> What is expected: Once "Where should I click to: Click" turns up in a line below, reproduce that line and those after it exactly, stopping after the line with "Click the arrow"; leave pictures out.

> Source data:

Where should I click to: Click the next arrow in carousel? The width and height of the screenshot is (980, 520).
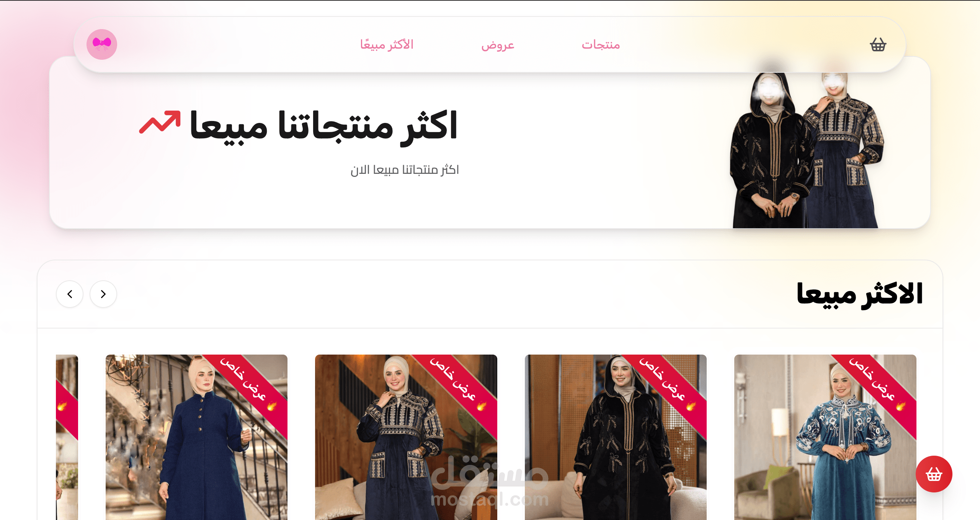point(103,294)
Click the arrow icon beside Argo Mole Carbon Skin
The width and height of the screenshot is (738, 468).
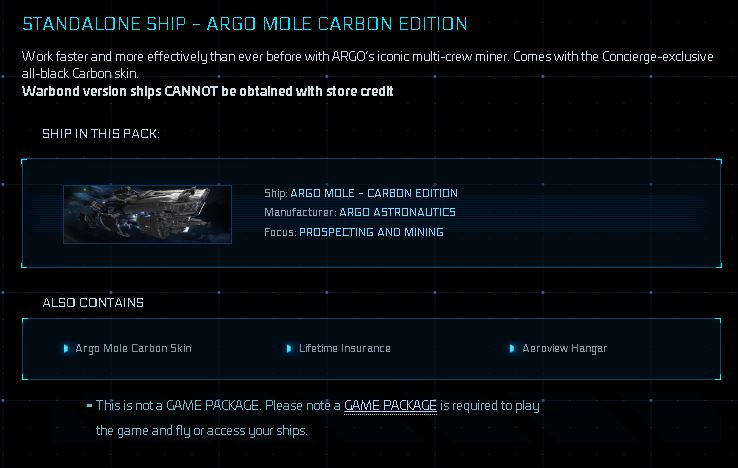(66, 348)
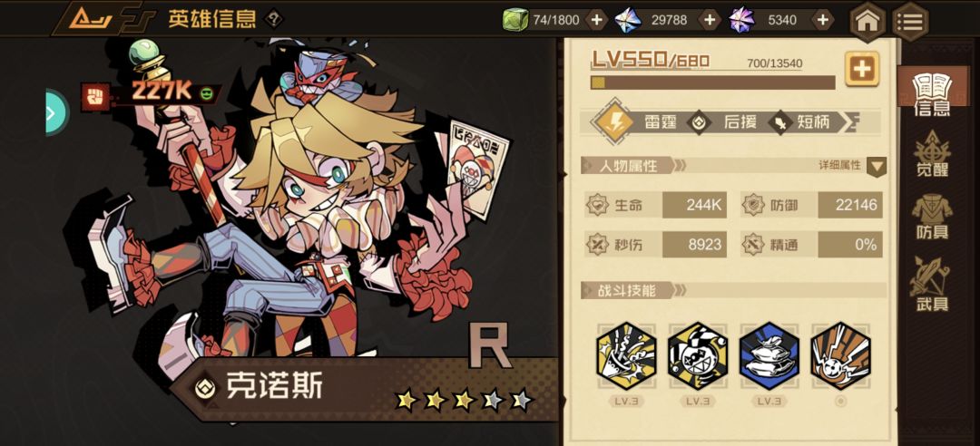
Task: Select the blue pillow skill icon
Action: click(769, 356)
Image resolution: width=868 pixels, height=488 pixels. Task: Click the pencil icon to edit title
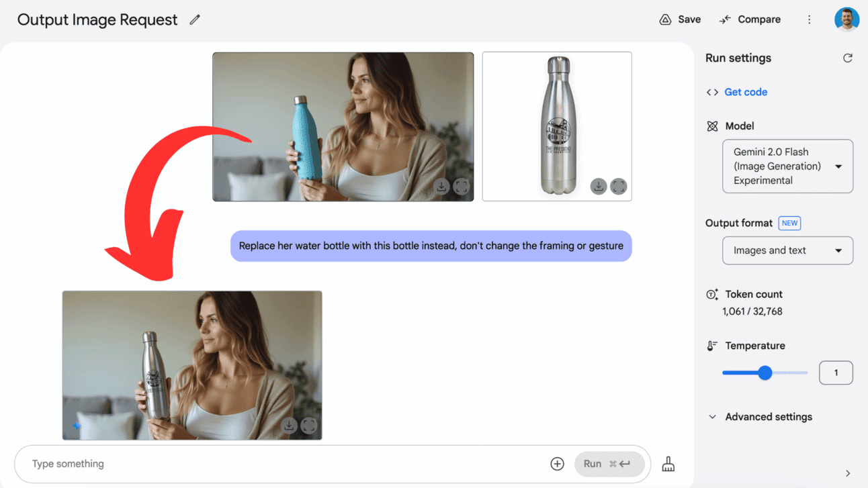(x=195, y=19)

--

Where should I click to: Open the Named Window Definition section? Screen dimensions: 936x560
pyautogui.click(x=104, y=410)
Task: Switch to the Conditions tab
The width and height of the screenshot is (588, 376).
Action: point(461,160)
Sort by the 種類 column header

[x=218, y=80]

> Output:
Where should I click to: Click the next arrow in carousel? The width and height of the screenshot is (980, 520).
point(103,294)
Click the arrow icon beside Argo Mole Carbon Skin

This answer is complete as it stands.